Translating Digital Health Into Practice Is Hard--So Give Credit To Those Trying To Get It Right
David Shaywitz , CONTRIBUTOR : I write about entrepreneurial innovation in medicine.
Earlier this week, clinical investigator Brennan Spiegel, a gastroenterologist at Cedars-Sinai in Los Angeles, shared some of his early experiences with digital health adoption, and illustrated with specific examples some of the challenges associated with the real-world implementation of emerging technologies.
It turns out that wearables fall off or are lost, some patients don’t want to don virtual reality goggles, and putative proxies for health – like activity – may not be, depending on the circumstances (a writer turned out to be less active as her pain decreased, because she was comfortable enough to return to her craft).

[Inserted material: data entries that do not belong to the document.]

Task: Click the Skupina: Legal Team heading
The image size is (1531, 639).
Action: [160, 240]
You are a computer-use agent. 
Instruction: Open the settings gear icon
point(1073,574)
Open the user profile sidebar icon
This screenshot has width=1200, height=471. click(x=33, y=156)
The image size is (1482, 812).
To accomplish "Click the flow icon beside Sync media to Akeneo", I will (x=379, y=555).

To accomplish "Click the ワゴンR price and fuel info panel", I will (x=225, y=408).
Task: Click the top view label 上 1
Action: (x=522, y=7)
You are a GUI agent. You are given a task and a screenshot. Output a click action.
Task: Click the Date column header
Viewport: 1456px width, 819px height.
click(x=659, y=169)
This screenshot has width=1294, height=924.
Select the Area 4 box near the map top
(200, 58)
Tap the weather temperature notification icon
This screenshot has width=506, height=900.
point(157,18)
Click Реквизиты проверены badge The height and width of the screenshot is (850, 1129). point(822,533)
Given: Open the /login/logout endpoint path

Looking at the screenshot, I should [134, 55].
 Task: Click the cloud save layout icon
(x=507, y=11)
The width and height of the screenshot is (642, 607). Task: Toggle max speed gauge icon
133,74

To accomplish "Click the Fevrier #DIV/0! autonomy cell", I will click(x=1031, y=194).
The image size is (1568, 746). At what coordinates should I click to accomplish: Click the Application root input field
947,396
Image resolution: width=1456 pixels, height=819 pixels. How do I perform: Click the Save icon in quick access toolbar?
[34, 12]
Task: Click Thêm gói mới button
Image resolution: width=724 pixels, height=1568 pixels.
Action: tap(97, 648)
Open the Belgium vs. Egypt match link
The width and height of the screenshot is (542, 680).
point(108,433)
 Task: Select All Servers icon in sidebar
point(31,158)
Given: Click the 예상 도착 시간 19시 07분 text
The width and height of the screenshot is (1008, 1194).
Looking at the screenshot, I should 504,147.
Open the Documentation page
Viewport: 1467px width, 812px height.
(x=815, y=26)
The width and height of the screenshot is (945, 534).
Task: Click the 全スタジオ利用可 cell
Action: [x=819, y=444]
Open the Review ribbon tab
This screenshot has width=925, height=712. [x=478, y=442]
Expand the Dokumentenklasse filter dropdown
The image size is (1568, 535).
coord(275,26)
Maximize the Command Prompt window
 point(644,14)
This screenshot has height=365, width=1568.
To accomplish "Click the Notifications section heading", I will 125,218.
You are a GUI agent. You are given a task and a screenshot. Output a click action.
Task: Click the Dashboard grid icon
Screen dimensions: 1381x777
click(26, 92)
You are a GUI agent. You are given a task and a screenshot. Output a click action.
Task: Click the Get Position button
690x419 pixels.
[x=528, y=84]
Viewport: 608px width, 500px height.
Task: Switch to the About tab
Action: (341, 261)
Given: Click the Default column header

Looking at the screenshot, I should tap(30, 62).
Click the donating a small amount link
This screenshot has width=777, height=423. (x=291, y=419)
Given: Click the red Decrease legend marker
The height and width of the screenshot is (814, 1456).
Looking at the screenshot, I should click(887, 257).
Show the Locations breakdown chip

None of this is especially surprising (see here and here in particular, also here and here), and in fact, seems to describe the typical adoption pattern for new technologies, as Alexis Madrigal has perhaps captured better than anyone in this Atlantic article.
Surprisingly, and somewhat disappointingly, some seem to have interpreted Spiegel’s piece as representing a failure of digital health; nothing could be further from the truth. Spiegel and his colleagues seem to me to be at the forefront of this field; they are the early adopters, the folks actually in the arena, figuring out how to use the new technology to improve the lives of patients. While I don’t work with Spiegel in my current role (disclosure/reminder: I’m at a cloud genomics company in Mountain View, which doesn’t have any relationship with either Spiegel or Cedars-Sinai), I did in my previous role, when I led the development of an early stage GI drug. In fact, I specifically sought out Spiegel precisely because of the depth of his experience as clinical investigator — particularly in patient-reported outcome (PRO) development – as well as his commitment to scientific rigor, his obvious empathy for patients, and his appreciation for the art as well as the science of medicine. Many of these same qualities seemed apparent in his most recent article.
Exploration at the bleeding edge of technology is not for the faint of heart; it’s easy to describe theoretical benefits of a novel approach, but notoriously difficult to actually deliver them. That’s why most physicians and most hospitals choose to wait on the sidelines, letting emerging approaches mature, before eventually choosing to adopt.